**Your goal**
Reproduce each of the items below word for word, changing nothing.

━━━ Listed records ━━━

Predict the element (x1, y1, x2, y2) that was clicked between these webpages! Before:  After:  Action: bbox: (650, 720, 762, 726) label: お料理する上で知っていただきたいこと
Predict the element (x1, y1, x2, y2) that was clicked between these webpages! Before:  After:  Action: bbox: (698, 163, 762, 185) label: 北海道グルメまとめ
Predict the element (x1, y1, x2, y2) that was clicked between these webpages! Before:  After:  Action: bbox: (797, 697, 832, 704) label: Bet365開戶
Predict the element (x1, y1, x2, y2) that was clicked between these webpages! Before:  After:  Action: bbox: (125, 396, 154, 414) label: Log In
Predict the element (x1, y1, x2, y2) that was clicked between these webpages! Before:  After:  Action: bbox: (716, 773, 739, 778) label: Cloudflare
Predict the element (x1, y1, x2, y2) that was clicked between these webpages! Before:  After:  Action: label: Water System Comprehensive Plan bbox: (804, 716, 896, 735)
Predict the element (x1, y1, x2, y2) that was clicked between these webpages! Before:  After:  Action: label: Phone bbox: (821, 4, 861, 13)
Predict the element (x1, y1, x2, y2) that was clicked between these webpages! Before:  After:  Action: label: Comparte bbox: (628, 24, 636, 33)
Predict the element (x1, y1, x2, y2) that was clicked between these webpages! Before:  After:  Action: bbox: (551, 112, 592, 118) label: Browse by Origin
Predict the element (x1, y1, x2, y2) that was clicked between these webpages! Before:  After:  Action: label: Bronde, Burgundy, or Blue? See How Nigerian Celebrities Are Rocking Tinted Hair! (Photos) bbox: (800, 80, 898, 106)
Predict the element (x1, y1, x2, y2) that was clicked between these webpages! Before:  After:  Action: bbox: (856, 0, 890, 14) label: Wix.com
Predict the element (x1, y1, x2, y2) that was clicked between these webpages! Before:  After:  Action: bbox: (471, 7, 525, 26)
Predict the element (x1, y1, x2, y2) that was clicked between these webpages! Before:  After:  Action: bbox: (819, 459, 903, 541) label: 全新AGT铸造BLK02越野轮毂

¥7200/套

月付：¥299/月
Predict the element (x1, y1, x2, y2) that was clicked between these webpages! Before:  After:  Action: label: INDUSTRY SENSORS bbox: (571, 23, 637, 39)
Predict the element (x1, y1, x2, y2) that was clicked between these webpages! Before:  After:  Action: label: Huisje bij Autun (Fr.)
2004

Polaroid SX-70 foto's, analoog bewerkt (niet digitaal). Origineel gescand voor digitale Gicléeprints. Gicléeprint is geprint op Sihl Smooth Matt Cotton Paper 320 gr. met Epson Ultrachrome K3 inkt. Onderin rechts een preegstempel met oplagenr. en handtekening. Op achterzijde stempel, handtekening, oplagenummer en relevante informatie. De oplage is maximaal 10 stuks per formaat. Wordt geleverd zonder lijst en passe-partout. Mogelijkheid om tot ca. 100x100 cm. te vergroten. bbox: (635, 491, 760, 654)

━━━

**Exercise result**
Predict the element (x1, y1, x2, y2) that was clicked between these webpages! Before:  After:  Action: bbox: (650, 720, 762, 726) label: お料理する上で知っていただきたいこと
Predict the element (x1, y1, x2, y2) that was clicked between these webpages! Before:  After:  Action: bbox: (698, 163, 762, 185) label: 北海道グルメまとめ
Predict the element (x1, y1, x2, y2) that was clicked between these webpages! Before:  After:  Action: bbox: (797, 697, 832, 704) label: Bet365開戶
Predict the element (x1, y1, x2, y2) that was clicked between these webpages! Before:  After:  Action: bbox: (125, 396, 154, 414) label: Log In
Predict the element (x1, y1, x2, y2) that was clicked between these webpages! Before:  After:  Action: bbox: (716, 773, 739, 778) label: Cloudflare
Predict the element (x1, y1, x2, y2) that was clicked between these webpages! Before:  After:  Action: label: Water System Comprehensive Plan bbox: (804, 716, 896, 735)
Predict the element (x1, y1, x2, y2) that was clicked between these webpages! Before:  After:  Action: label: Phone bbox: (821, 4, 861, 13)
Predict the element (x1, y1, x2, y2) that was clicked between these webpages! Before:  After:  Action: label: Comparte bbox: (628, 24, 636, 33)
Predict the element (x1, y1, x2, y2) that was clicked between these webpages! Before:  After:  Action: bbox: (551, 112, 592, 118) label: Browse by Origin
Predict the element (x1, y1, x2, y2) that was clicked between these webpages! Before:  After:  Action: label: Bronde, Burgundy, or Blue? See How Nigerian Celebrities Are Rocking Tinted Hair! (Photos) bbox: (800, 80, 898, 106)
Predict the element (x1, y1, x2, y2) that was clicked between these webpages! Before:  After:  Action: bbox: (856, 0, 890, 14) label: Wix.com
Predict the element (x1, y1, x2, y2) that was clicked between these webpages! Before:  After:  Action: bbox: (471, 7, 525, 26)
Predict the element (x1, y1, x2, y2) that was clicked between these webpages! Before:  After:  Action: bbox: (819, 459, 903, 541) label: 全新AGT铸造BLK02越野轮毂

¥7200/套

月付：¥299/月
Predict the element (x1, y1, x2, y2) that was clicked between these webpages! Before:  After:  Action: label: INDUSTRY SENSORS bbox: (571, 23, 637, 39)
Predict the element (x1, y1, x2, y2) that was clicked between these webpages! Before:  After:  Action: label: Huisje bij Autun (Fr.)
2004

Polaroid SX-70 foto's, analoog bewerkt (niet digitaal). Origineel gescand voor digitale Gicléeprints. Gicléeprint is geprint op Sihl Smooth Matt Cotton Paper 320 gr. met Epson Ultrachrome K3 inkt. Onderin rechts een preegstempel met oplagenr. en handtekening. Op achterzijde stempel, handtekening, oplagenummer en relevante informatie. De oplage is maximaal 10 stuks per formaat. Wordt geleverd zonder lijst en passe-partout. Mogelijkheid om tot ca. 100x100 cm. te vergroten. bbox: (635, 491, 760, 654)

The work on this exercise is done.